Born in North Dakota, the artist, who died in 1980, sold relatively few paintings to private buyers in his life time; it means there are fewer on the market. The biggest price was for his work 1949-A-No. 1A, an abstract in black and dark red. It sold for $62m, about £40m.

The reported buyer was a hedge fund boss. It only underlined the irony when Occupy Wall Street protesters gathered outside the auction house to jeer and tussle with police, joining a union protest over the treatment of art handling workers.

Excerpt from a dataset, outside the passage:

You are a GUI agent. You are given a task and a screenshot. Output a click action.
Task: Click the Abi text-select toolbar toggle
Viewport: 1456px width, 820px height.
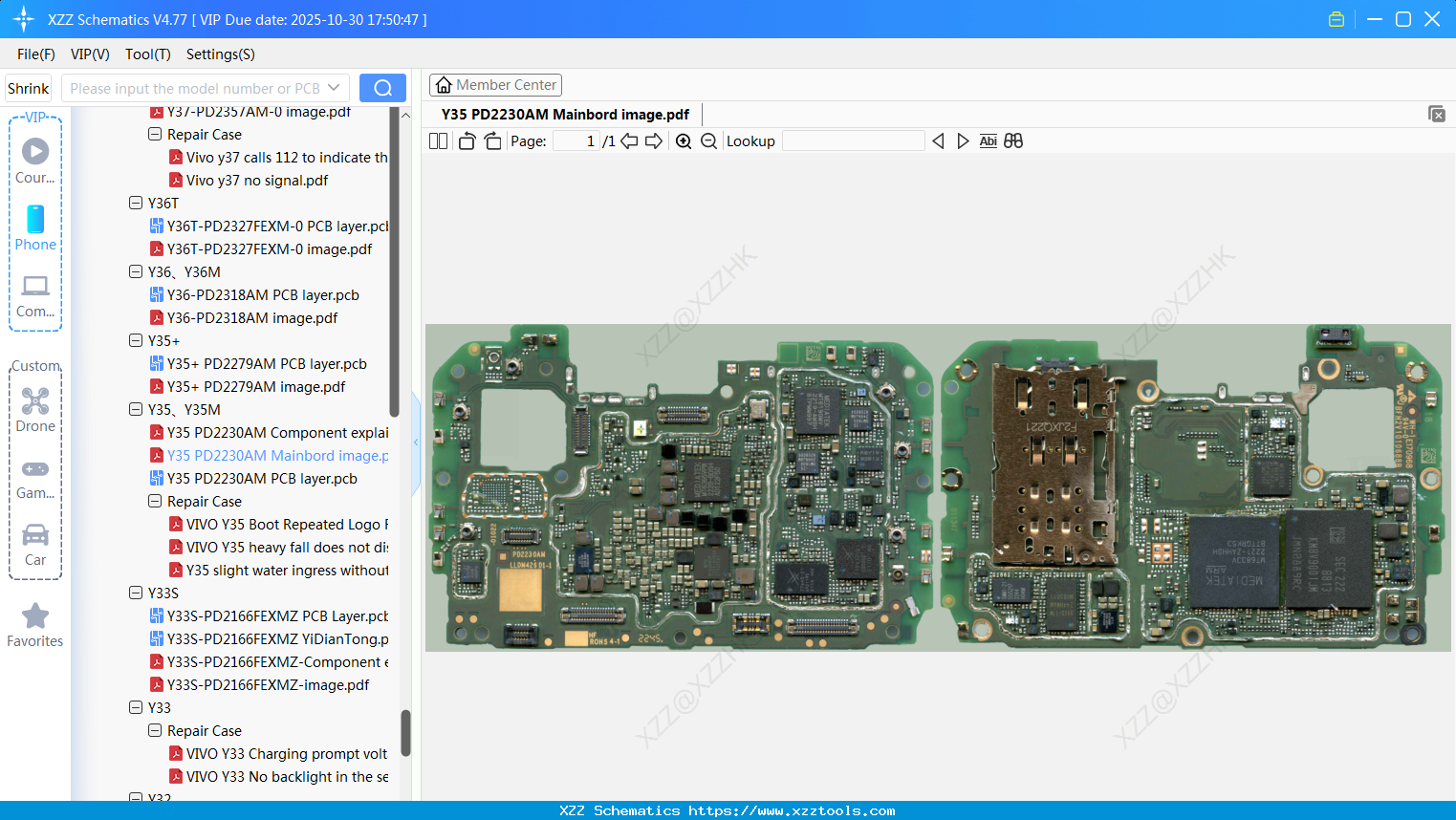click(988, 140)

The splurge has continued on the likes of German abstract artist Gerhard Richter, with eight abstract paintings by him selling for nearly £47m. A single work by the pop artist Roy Lichtenstein fetched the dollar equivalent of £27m. One of the best interpretations of what’s happening in the art markets came from Souren Melikian, art editor of the International Herald Tribune. He has been a sceptical observer for some years now of how the art market seems to pursue a different trajectory from the rest of the world economy. With billionaires worried about plunging stocks, feverishly looking for “tangible assets”, he asked wryly just how tangible these assets are.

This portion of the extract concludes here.